• [Stated task]: Reproduce the rows verbatim, beginning with the line containing "Where should I click to: Expand" and continuing through the line containing "This screenshot has height=831, width=1477.".

• [Data excerpts]:

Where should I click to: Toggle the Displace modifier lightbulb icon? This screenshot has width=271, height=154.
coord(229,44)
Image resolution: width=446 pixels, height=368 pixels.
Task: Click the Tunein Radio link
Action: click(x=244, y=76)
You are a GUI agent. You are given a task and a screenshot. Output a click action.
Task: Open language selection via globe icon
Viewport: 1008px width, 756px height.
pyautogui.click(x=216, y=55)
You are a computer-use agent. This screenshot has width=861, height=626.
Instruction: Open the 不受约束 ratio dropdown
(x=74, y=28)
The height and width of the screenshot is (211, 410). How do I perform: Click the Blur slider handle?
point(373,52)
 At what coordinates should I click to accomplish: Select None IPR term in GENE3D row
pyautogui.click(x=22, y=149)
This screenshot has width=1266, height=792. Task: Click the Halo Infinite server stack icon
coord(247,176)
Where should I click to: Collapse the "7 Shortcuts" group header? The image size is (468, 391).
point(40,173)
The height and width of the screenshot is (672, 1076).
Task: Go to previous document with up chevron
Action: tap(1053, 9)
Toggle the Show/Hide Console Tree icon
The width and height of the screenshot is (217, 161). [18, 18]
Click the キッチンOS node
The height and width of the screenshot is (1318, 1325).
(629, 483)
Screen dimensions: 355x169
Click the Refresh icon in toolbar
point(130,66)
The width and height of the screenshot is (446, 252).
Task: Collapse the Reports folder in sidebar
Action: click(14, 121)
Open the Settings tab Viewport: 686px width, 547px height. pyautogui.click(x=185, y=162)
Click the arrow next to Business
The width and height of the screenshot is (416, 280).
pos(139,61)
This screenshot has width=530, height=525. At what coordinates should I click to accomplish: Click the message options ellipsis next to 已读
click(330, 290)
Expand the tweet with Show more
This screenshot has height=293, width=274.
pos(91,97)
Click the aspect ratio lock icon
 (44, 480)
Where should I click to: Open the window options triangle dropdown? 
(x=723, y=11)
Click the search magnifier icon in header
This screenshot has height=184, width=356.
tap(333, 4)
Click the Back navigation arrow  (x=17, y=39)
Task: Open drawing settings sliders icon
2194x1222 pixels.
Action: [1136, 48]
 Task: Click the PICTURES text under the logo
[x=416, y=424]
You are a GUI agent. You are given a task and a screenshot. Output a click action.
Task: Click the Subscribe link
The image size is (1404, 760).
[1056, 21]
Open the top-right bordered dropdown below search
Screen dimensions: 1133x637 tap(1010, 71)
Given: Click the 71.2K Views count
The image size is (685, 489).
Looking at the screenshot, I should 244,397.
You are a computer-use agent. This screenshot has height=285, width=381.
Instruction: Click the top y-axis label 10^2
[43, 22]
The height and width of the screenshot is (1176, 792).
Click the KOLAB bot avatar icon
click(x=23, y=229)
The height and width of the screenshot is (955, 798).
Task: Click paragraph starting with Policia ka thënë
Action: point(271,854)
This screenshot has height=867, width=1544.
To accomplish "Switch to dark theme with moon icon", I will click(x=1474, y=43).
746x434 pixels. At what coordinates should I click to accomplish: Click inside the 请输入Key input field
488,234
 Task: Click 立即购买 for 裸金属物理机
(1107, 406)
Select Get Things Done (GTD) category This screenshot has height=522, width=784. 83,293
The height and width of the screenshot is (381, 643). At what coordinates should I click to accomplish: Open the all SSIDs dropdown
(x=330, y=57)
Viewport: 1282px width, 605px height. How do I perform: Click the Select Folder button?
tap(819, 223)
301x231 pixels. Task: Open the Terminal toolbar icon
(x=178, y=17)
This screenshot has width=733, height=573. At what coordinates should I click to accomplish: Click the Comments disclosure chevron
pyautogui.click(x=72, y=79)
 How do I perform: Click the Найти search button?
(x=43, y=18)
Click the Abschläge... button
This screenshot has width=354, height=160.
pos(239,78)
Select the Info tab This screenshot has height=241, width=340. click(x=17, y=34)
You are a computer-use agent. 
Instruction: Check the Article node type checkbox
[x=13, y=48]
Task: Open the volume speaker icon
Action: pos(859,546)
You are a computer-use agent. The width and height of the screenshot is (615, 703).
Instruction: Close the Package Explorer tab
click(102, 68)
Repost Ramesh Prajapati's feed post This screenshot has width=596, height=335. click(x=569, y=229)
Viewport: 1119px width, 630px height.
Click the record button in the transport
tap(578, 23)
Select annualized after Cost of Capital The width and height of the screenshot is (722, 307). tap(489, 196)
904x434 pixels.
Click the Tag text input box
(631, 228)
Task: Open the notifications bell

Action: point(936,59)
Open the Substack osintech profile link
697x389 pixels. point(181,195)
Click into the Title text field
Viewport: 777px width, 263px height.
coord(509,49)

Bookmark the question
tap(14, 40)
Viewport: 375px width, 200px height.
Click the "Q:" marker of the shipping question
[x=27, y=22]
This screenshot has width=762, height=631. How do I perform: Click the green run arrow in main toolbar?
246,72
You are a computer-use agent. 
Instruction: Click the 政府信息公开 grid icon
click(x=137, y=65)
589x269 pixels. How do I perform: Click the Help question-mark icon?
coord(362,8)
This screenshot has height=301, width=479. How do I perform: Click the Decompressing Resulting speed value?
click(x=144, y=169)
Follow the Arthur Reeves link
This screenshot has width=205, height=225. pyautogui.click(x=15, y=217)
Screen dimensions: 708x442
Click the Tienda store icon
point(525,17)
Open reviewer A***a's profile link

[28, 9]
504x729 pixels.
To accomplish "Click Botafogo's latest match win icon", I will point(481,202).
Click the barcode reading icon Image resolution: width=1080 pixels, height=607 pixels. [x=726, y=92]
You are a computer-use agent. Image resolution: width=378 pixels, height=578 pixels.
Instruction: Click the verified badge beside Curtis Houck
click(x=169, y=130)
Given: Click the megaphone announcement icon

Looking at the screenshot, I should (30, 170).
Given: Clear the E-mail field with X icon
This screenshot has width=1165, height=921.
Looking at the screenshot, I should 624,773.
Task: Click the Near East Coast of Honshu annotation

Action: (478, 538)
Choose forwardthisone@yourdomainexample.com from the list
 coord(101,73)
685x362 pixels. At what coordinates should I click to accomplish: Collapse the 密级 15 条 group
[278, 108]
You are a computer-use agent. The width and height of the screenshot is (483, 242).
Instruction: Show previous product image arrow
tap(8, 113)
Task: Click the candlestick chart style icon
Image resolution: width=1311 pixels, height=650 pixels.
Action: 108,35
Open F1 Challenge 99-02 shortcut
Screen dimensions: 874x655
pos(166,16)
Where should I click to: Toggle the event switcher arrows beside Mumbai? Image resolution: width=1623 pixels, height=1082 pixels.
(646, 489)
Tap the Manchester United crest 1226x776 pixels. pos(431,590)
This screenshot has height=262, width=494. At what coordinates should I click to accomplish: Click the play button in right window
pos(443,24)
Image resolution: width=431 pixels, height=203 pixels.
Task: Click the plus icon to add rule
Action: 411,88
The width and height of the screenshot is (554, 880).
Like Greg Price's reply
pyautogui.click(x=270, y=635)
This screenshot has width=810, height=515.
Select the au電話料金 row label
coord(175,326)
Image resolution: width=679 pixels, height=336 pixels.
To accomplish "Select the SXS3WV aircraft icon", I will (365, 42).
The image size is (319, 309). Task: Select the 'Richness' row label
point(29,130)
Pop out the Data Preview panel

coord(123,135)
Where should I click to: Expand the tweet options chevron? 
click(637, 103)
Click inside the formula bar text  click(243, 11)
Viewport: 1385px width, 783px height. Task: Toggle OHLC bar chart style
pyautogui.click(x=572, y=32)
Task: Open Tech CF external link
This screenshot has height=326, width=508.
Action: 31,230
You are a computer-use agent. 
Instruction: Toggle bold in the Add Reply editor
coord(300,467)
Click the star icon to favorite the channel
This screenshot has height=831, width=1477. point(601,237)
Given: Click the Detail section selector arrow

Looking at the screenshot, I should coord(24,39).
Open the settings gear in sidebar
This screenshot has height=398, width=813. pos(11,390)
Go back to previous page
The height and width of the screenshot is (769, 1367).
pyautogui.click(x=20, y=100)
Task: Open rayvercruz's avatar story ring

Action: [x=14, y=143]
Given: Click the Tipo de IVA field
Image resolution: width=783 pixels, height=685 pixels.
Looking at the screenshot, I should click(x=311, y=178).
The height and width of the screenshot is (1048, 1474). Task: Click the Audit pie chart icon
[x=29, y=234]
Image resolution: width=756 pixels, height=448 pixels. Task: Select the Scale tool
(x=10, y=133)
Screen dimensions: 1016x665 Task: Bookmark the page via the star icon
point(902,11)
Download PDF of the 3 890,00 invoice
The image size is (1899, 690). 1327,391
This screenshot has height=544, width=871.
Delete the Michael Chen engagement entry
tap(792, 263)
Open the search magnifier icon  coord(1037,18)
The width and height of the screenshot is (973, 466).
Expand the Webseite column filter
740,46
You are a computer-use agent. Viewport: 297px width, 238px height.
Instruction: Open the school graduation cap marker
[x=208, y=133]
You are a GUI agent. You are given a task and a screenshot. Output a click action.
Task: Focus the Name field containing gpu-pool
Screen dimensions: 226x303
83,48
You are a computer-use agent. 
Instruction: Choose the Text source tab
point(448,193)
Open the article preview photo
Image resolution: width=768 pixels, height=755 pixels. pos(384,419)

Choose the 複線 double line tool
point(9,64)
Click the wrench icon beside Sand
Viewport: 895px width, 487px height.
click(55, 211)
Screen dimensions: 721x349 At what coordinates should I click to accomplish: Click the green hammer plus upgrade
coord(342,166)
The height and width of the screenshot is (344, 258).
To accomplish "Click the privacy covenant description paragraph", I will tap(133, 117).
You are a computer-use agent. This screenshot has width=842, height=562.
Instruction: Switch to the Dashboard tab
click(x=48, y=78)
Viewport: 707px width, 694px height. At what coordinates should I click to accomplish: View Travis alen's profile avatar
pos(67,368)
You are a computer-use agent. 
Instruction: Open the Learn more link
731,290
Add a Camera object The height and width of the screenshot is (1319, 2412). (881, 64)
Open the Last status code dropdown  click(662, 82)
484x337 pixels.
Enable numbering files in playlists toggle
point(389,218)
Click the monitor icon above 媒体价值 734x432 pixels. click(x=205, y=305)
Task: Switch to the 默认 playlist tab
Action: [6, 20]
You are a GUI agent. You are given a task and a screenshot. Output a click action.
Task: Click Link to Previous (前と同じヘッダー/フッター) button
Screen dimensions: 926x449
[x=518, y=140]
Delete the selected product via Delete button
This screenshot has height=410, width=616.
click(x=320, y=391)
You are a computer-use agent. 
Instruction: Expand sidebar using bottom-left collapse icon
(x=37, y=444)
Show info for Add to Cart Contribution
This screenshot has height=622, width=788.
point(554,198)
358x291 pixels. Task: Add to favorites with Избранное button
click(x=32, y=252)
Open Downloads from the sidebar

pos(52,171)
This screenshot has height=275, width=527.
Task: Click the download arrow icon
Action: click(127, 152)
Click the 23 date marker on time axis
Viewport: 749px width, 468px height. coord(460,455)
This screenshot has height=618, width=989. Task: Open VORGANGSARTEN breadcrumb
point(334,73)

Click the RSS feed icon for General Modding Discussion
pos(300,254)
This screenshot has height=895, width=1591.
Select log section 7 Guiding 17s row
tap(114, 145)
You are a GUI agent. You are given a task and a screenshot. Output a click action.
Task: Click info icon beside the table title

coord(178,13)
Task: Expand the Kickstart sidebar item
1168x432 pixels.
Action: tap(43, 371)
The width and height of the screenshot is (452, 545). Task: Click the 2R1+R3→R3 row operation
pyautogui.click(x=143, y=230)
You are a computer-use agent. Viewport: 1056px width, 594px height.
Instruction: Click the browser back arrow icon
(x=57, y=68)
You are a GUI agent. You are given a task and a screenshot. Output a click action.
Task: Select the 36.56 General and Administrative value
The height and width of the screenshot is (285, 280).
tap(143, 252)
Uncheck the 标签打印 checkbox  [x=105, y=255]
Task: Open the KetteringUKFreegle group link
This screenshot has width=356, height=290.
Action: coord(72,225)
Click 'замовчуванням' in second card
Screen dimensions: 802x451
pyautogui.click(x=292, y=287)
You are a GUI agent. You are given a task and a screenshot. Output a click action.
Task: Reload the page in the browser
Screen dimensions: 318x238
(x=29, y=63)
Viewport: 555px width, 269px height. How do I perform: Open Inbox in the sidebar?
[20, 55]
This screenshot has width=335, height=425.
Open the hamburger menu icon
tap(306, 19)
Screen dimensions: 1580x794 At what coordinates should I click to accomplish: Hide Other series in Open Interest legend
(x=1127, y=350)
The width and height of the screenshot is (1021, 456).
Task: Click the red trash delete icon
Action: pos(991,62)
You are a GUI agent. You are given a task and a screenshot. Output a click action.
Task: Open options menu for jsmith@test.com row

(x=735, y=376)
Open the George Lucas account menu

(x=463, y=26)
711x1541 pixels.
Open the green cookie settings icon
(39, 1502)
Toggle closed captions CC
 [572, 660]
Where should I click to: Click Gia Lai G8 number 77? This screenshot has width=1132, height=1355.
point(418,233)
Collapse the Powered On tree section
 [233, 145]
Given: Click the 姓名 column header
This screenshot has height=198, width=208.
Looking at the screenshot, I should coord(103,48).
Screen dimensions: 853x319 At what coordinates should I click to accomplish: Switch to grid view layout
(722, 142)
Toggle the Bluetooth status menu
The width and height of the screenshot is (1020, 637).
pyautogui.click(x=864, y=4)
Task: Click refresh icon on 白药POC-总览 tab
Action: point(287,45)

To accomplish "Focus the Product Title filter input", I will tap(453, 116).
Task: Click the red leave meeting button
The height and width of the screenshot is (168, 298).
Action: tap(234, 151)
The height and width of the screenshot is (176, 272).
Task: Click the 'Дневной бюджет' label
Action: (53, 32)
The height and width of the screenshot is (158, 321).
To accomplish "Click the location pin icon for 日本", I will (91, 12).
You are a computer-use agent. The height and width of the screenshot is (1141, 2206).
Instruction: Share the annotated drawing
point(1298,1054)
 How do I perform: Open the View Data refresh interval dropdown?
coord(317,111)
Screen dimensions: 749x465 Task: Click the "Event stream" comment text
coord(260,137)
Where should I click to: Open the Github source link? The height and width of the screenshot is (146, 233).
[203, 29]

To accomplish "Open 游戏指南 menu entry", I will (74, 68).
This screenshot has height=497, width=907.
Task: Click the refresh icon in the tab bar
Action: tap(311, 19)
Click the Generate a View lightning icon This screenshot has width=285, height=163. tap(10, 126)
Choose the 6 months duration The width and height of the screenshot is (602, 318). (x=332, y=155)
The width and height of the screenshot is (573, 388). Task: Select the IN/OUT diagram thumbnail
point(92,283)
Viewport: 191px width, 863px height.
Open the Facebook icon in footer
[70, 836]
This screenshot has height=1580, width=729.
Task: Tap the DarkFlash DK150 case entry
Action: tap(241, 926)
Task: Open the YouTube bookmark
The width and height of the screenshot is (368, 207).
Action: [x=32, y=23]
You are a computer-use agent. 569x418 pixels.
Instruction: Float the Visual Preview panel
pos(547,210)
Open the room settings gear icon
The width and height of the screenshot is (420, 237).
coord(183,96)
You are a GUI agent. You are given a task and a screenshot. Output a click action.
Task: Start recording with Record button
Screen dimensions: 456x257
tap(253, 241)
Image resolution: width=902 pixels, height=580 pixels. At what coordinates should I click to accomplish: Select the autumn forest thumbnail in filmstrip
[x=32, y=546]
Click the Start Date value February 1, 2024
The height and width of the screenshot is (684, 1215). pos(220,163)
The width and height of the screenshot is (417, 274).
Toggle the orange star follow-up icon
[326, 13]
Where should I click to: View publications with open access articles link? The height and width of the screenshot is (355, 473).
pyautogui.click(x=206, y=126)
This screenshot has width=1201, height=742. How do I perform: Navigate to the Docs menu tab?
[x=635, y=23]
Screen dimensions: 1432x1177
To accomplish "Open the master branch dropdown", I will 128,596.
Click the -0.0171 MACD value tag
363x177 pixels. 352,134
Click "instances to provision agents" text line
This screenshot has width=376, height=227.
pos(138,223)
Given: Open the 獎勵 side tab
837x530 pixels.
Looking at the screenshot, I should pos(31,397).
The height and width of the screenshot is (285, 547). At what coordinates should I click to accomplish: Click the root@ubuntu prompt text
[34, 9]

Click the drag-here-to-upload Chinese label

• [Exercise response]:
Where should I click to: Expand the tweet options chevron? 
click(637, 103)
Click inside the formula bar text  click(243, 11)
Viewport: 1385px width, 783px height. Task: Toggle OHLC bar chart style
pyautogui.click(x=572, y=32)
Task: Open Tech CF external link
This screenshot has height=326, width=508.
Action: 31,230
You are a computer-use agent. 
Instruction: Toggle bold in the Add Reply editor
coord(300,467)
Click the star icon to favorite the channel
This screenshot has height=831, width=1477. point(601,237)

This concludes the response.